**Exercise description**
What is needed is an exact copy of all the lines below.

Stored data:

---------------

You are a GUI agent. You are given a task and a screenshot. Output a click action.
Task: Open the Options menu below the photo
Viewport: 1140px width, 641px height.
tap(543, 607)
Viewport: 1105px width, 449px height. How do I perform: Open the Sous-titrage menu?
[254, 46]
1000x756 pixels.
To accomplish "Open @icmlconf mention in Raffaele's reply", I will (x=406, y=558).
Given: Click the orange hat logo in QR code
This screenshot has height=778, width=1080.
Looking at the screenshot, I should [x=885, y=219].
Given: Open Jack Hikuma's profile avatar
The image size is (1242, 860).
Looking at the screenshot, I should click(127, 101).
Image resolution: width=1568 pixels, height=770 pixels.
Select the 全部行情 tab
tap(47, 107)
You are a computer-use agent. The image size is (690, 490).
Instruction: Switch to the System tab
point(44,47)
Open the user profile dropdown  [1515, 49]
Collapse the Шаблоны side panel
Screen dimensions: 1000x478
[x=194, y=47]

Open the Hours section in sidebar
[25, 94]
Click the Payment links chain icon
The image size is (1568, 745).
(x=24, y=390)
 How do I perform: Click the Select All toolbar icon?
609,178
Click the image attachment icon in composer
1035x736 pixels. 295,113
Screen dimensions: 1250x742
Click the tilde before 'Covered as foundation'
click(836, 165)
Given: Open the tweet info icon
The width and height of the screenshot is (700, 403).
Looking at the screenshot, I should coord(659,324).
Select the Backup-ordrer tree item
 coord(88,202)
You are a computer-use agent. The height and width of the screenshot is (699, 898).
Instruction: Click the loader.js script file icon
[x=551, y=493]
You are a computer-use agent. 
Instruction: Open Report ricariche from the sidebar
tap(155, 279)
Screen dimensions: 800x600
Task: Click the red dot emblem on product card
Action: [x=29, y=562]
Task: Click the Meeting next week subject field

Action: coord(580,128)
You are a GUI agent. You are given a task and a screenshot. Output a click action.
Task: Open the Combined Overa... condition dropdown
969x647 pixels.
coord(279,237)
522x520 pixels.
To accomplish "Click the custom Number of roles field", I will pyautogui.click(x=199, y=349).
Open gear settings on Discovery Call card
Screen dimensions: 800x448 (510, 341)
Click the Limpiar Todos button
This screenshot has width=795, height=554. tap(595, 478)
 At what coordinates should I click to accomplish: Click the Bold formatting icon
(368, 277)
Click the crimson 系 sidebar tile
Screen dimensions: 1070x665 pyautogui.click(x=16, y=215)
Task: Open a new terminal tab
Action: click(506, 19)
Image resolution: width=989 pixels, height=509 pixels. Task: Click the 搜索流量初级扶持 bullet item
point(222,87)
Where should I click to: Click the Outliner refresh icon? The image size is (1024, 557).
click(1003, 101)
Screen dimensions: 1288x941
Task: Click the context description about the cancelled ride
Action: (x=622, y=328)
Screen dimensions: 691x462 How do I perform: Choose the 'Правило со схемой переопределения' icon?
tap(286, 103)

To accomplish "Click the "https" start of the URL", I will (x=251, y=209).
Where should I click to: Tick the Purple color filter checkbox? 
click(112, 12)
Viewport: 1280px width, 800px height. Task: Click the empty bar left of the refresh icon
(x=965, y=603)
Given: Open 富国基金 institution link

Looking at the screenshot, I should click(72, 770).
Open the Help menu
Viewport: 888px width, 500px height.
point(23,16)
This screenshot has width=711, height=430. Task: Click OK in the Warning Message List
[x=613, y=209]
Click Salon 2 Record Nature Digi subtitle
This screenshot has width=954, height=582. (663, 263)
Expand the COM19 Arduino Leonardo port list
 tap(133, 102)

---------------

**Expected output**
You are a GUI agent. You are given a task and a screenshot. Output a click action.
Task: Open the Options menu below the photo
Viewport: 1140px width, 641px height.
tap(543, 607)
Viewport: 1105px width, 449px height. How do I perform: Open the Sous-titrage menu?
[254, 46]
1000x756 pixels.
To accomplish "Open @icmlconf mention in Raffaele's reply", I will (x=406, y=558).
Given: Click the orange hat logo in QR code
This screenshot has height=778, width=1080.
Looking at the screenshot, I should [x=885, y=219].
Given: Open Jack Hikuma's profile avatar
The image size is (1242, 860).
Looking at the screenshot, I should click(127, 101).
Image resolution: width=1568 pixels, height=770 pixels.
Select the 全部行情 tab
tap(47, 107)
You are a computer-use agent. The image size is (690, 490).
Instruction: Switch to the System tab
point(44,47)
Open the user profile dropdown  [1515, 49]
Collapse the Шаблоны side panel
Screen dimensions: 1000x478
[x=194, y=47]

Open the Hours section in sidebar
[25, 94]
Click the Payment links chain icon
The image size is (1568, 745).
(x=24, y=390)
 How do I perform: Click the Select All toolbar icon?
609,178
Click the image attachment icon in composer
1035x736 pixels. 295,113
Screen dimensions: 1250x742
Click the tilde before 'Covered as foundation'
click(836, 165)
Given: Open the tweet info icon
The width and height of the screenshot is (700, 403).
Looking at the screenshot, I should coord(659,324).
Select the Backup-ordrer tree item
 coord(88,202)
You are a computer-use agent. The height and width of the screenshot is (699, 898).
Instruction: Click the loader.js script file icon
[x=551, y=493]
You are a computer-use agent. 
Instruction: Open Report ricariche from the sidebar
tap(155, 279)
Screen dimensions: 800x600
Task: Click the red dot emblem on product card
Action: [x=29, y=562]
Task: Click the Meeting next week subject field

Action: coord(580,128)
You are a GUI agent. You are given a task and a screenshot. Output a click action.
Task: Open the Combined Overa... condition dropdown
969x647 pixels.
coord(279,237)
522x520 pixels.
To accomplish "Click the custom Number of roles field", I will pyautogui.click(x=199, y=349).
Open gear settings on Discovery Call card
Screen dimensions: 800x448 (510, 341)
Click the Limpiar Todos button
This screenshot has width=795, height=554. tap(595, 478)
 At what coordinates should I click to accomplish: Click the Bold formatting icon
(368, 277)
Click the crimson 系 sidebar tile
Screen dimensions: 1070x665 pyautogui.click(x=16, y=215)
Task: Open a new terminal tab
Action: click(506, 19)
Image resolution: width=989 pixels, height=509 pixels. Task: Click the 搜索流量初级扶持 bullet item
point(222,87)
Where should I click to: Click the Outliner refresh icon? The image size is (1024, 557).
click(1003, 101)
Screen dimensions: 1288x941
Task: Click the context description about the cancelled ride
Action: (x=622, y=328)
Screen dimensions: 691x462 How do I perform: Choose the 'Правило со схемой переопределения' icon?
tap(286, 103)

To accomplish "Click the "https" start of the URL", I will (x=251, y=209).
Where should I click to: Tick the Purple color filter checkbox? 
click(112, 12)
Viewport: 1280px width, 800px height. Task: Click the empty bar left of the refresh icon
(x=965, y=603)
Given: Open 富国基金 institution link

Looking at the screenshot, I should click(72, 770).
Open the Help menu
Viewport: 888px width, 500px height.
point(23,16)
This screenshot has width=711, height=430. Task: Click OK in the Warning Message List
[x=613, y=209]
Click Salon 2 Record Nature Digi subtitle
This screenshot has width=954, height=582. (663, 263)
Expand the COM19 Arduino Leonardo port list
 tap(133, 102)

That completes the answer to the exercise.